Stopgap COBRA Subsidy Extension Bill Expected

By Staff Report

Feb. 23, 2010

Top Senate Democrats are expected to introduce legislation this week that would provide a stopgap 15-day extension of federal COBRA health care premium subsidies, Washington observers say.


The measure, likely to be introduced by Senate Majority Leader Harry Reid, D-Nevada, would extend the federal premium subsidy to employees involuntarily terminated from March 1 through March 15. The subsidy pays 65 percent of an individual’s COBRA premiums for up to 15 months.


Without the extension, employees laid off after February 28 would not be eligible for the subsidy.


The short extension would buy time while Democratic legislators develop a broader bill that would include a longer COBRA subsidy extension.

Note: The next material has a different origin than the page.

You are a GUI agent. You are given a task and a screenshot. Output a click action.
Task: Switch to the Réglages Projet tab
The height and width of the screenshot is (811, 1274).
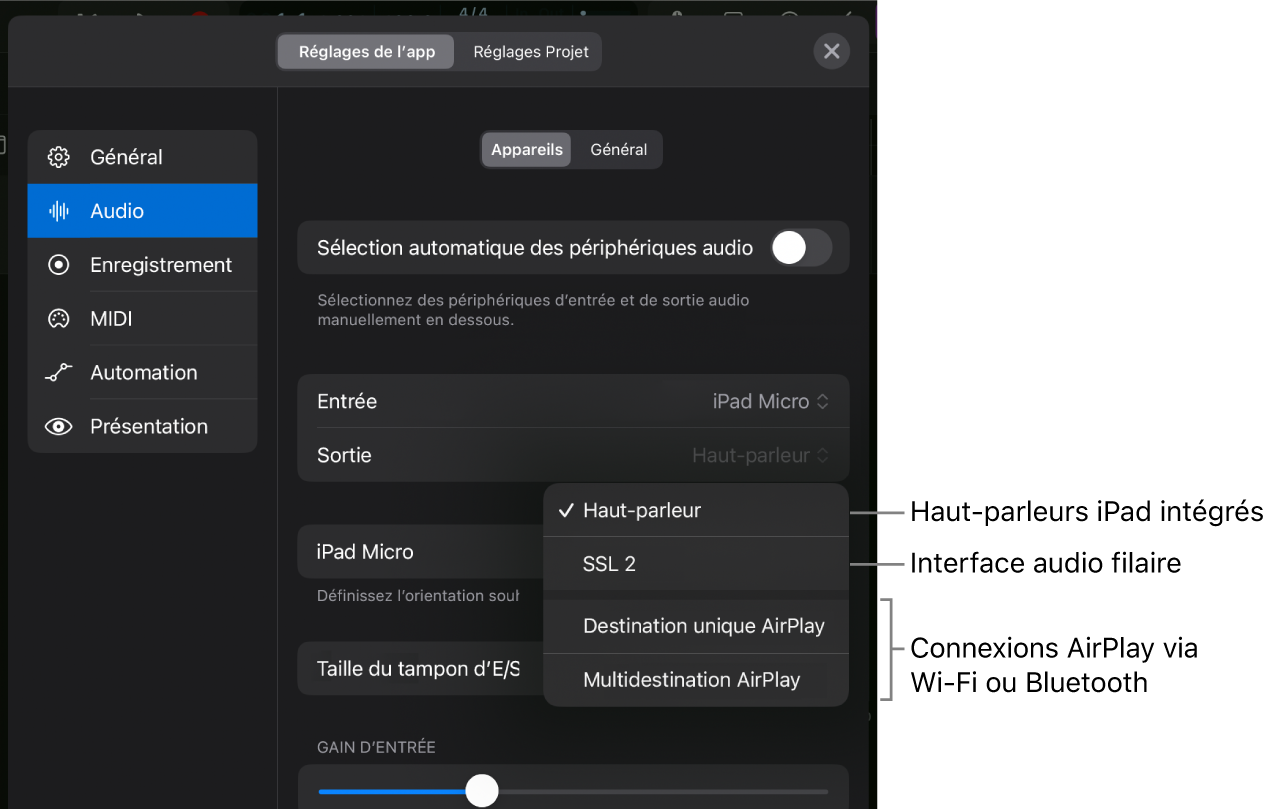coord(529,51)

“The 15-day extension serves a dual purpose. It would allow more time to bring up the larger jobs agenda bill, including a COBRA subsidy extension, while avoiding the expiration of eligibility on February 28,” said Frank McArdle, a consultant with Hewitt Associates in Washington.


An extension of the COBRA premium subsidy through May 31 had been part of a bipartisan jobs bill previously put together by top members of the Senate Finance Committee.


But Reid stripped out the COBRA provision and numerous others in favor of a more narrowly focused jobs bill, which the Senate is expected to approve soon. After that, several additional jobs-related bills are expected to be proposed by Reid, including one that would include a multiple-month COBRA premium extension provision, observers say.


Just more than a year ago, Congress passed a nine-month federal COBRA premium subsidy as part of a massive economic stimulus bill. The subsidy was available to employees laid off from September 1, 2008, through December 31, 2009.


Then, last December, federal legislators, as part of bill appropriating funds for the Department of Defense, extended the subsidy to employees laid off through February 28, while increasing the length of the subsidy to 15 months from nine months.